:: REQUIRED TASK ::
Decide whether each statement agrees with the comment thread below: (a) One reply accounts for monthly spending with three boats, a private jet and four residences. (b) The last reply holds that she knew everything. (c) One reply describes a move from waterfront Connecticut to waterfront in the Hamptons. For each, answer yes or no and quote the deciding words.

:: DOCUMENT SEGMENT ::
Going from waterfront in the Hamptons to waterfront CT is like being banned to Siberia, And via Subaru? I'm sure she's envious of Bernie, at this point.

by Anonymousreply 24April 15, 2021 2:24 PM

All the excuses for his wife, oh my; he did it a lot for her. Oh well, he was a bit a modern and ewish Robin Hood, partially taking from the rich and very rich and giving it to himself and to his family. Don't know how many posters here and in similar threads are by paid posters and automatically generated, but it is similar to other situation where things like 'I didn't know' are said. Every low worker in a company knows a lot, if he isn't totally disinterested and what not. Who believes these 'I didn't know' sentences, and lack of knowledge does not excuse from guilt, ignorance even less, but the former neither.

by Anonymousreply 25April 15, 2021 2:27 PM

What the hell would you be spending 50K+ a month on? I can't imagine..

by Anonymousreply 26April 15, 2021 2:28 PM

Maintaining three boats, a private jet and four residences.

by Anonymousreply 27April 15, 2021 2:29 PM

I think that she did not know anything. What I find shocking is that in this day and age there are indeed many women who literally have no idea about what their husbands do and where the money comes from. Their only concern is that there is money whenever they need it. I feel the same about the many women who still suffer from physical abuse in today's society. Do you think that many mob wives knew what their husbands actually did? Some things never change...

:: DATA LISTING ::
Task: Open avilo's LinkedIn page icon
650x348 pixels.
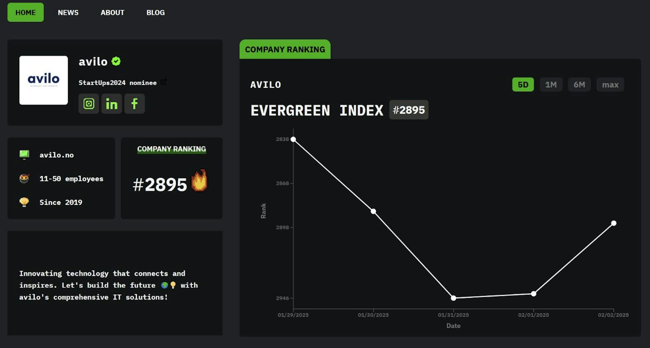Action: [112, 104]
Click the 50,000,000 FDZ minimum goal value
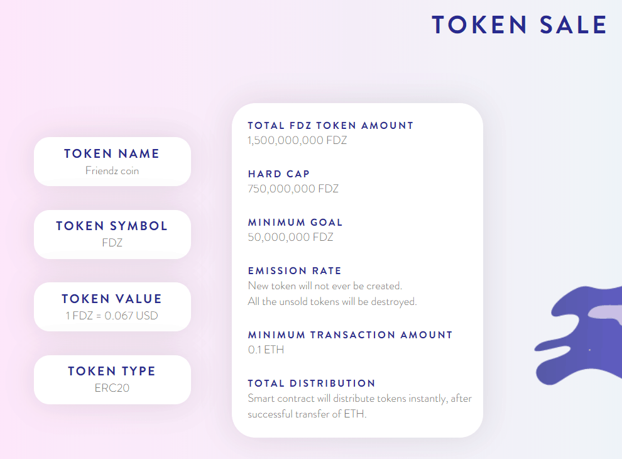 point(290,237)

* * *

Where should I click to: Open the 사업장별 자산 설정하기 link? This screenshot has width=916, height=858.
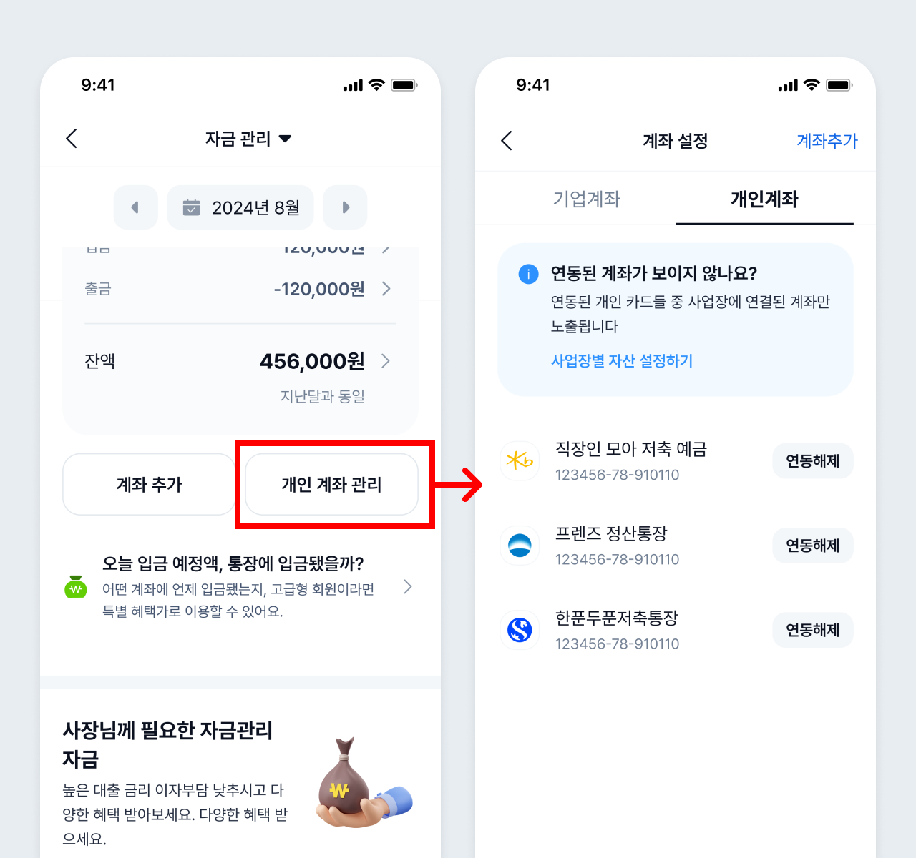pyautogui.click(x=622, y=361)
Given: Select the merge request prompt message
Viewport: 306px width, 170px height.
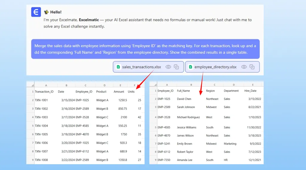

--

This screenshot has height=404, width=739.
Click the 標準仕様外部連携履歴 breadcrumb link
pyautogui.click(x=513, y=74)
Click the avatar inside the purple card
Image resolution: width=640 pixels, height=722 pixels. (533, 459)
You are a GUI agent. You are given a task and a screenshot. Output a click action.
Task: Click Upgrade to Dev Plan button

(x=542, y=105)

:: TASK SOLUTION ::
(a) Yes: "Maintaining three boats, a private jet and four residences."
(b) No: "I think that she did not know anything."
(c) No: "Going from waterfront in the Hamptons to waterfront CT"